It’s a week to go until a two day tech innovation event, jointly hosted by the ABI, Department for Work and Pensions and HM Treasury, which will explore retirement saving options for the self-employed. Jamie Jenkins, Head of Pensions Strategy at Standard Life, chaired the expert advisory group leading on the issue of coverage for the automatic enrolment review and blogs about the issues involved. 

Jamie JenkinsEveryone agrees we have an undersaving problem among the self-employed, but few people agree on how to solve it. Most people also agree that – at 4.8 million – the self-employed form a large and growing percentage of the working population, but few people have a firm understanding of how this sector operates in its many forms.

As we started working through the 2017 review, at a simplistic level the consensus was an ambition to ‘extend automatic enrolment’. But there are a number of reasons why it isn’t that straightforward in practice for those who are self-employed. The key issue is quite simply the absence of an employer. Automatic enrolment’s success in getting nearly 10 million people into saving has ultimately been driven by 1 million employers. They have chosen a provider, set up a workplace pension, enrolled their employees and then started making payments. That’s a lot to replicate through another party.

There is actually quite a strong parallel with attempts to try to get more people saving in the earlier part of this century. Stakeholder pensions were introduced in 2001, and they came with corresponding obligations for employers to make them available. But they lacked a nudge to encourage people to join, as a result, few people ever joined of their own accord. Stakeholder pensions did help simplify and reduce charges, improve governance and champion the idea of a default fund, but fundamentally failed to improve savings coverage.

From a policy perspective, the stakeholder ‘experiment’ lost us a decade of policymaking attention before we could return to the problem. This is an important point for me and a consideration during the review. Having been presented with a variety of plausible solutions to get more self-employed people saving, it would be quite a gamble to pick one and run the risk that it doesn’t have the desired effect. We could lose another decade.

Instead, agreement was reached to look at a number of different interventions, including everything from a ‘nudge’ at the point of completing the tax return to a straightforward communication exercise to engage people in the need and the benefits of saving for retirement.

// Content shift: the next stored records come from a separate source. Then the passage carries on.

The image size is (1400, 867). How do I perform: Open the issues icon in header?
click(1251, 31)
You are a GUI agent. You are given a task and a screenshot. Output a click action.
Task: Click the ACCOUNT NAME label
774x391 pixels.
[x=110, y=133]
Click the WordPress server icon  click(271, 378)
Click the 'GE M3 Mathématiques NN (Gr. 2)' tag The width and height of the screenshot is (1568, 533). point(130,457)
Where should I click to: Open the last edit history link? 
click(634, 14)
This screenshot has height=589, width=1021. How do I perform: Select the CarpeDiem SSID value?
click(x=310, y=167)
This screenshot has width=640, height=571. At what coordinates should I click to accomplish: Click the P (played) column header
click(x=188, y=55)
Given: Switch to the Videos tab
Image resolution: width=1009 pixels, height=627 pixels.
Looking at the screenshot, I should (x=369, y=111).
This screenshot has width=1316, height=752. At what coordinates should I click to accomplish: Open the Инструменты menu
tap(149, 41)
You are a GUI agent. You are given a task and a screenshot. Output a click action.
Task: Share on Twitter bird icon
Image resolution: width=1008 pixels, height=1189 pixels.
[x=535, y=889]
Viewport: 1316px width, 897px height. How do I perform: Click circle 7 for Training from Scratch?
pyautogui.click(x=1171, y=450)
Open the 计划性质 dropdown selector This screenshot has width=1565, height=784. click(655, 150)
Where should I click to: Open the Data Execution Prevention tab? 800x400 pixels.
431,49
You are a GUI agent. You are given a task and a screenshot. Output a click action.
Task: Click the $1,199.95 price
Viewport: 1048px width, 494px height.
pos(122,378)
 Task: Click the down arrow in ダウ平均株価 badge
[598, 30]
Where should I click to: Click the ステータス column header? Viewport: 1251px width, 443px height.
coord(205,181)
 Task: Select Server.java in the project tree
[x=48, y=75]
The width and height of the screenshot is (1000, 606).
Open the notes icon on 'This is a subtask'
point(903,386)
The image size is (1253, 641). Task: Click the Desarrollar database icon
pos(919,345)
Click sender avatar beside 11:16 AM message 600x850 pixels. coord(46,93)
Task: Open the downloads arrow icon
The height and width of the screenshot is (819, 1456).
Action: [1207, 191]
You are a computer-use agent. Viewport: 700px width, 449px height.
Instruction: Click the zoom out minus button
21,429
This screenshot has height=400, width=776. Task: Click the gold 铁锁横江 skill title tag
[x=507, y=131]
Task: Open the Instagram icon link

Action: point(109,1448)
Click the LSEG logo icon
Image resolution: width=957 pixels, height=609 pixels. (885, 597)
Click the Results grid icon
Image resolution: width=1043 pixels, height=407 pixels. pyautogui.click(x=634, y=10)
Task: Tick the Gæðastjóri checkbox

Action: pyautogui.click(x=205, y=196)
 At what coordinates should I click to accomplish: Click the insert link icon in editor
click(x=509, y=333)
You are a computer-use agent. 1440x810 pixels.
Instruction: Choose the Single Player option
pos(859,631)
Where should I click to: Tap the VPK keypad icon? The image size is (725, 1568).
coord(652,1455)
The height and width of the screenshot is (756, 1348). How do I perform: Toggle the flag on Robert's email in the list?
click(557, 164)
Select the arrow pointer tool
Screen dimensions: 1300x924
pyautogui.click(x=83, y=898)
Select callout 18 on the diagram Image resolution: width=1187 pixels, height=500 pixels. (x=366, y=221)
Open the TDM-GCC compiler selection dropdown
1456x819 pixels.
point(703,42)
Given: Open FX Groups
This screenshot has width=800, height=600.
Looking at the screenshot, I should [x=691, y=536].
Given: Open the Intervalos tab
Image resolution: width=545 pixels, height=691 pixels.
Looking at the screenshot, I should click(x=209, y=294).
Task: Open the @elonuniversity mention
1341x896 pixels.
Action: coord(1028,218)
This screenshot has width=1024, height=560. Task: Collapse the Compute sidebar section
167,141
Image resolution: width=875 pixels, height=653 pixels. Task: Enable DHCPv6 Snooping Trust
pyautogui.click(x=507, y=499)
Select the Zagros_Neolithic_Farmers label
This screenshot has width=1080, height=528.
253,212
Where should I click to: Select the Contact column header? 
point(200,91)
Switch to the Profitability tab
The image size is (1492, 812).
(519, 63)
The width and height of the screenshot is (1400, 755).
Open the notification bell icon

And we shouldn’t forget the role that the pensions dashboard – arguably the advent of pensions digitisation – will have in how people manage their savings in future. Perhaps that will play a central role for the self-employed.

In practice, it is unlikely to be one solution that solves this problem. After all, the self-employed is not a homogenous group.

The ability, priority and approach to saving may differ substantially between, for example,  a well-paid freelance consultant and a young pizza delivery cyclist who is self-employed. Quite apart from the disparity of earnings, the former may be in career mode and focusing on the future, whereas the latter’s priority may be earning some extra money to fund their day to day lifestyle ahead of a more permament job. The notion that both could be captured by a single intervention is, at best, fanciful.

Our work on the review also served to focus the mind on more innovative solutions. Many of the so-called gig economy will ultimately be employed at some point and will be captured by ‘traditional’ automatic enrolment. And many of those who move into consultancy have already started some pension saving through previous employment. Perhaps this gives rise to more career and habit-orientated solutions, still underpinned by nudges.

The inputs we received on this point were well thought through and in many cases, supported by detailed working models. But they weren’t all the same.

In recognition of that, it makes eminent sense to explore them further, rather than discount anything at this stage, and I look forward to kicking this off at the tech sprint.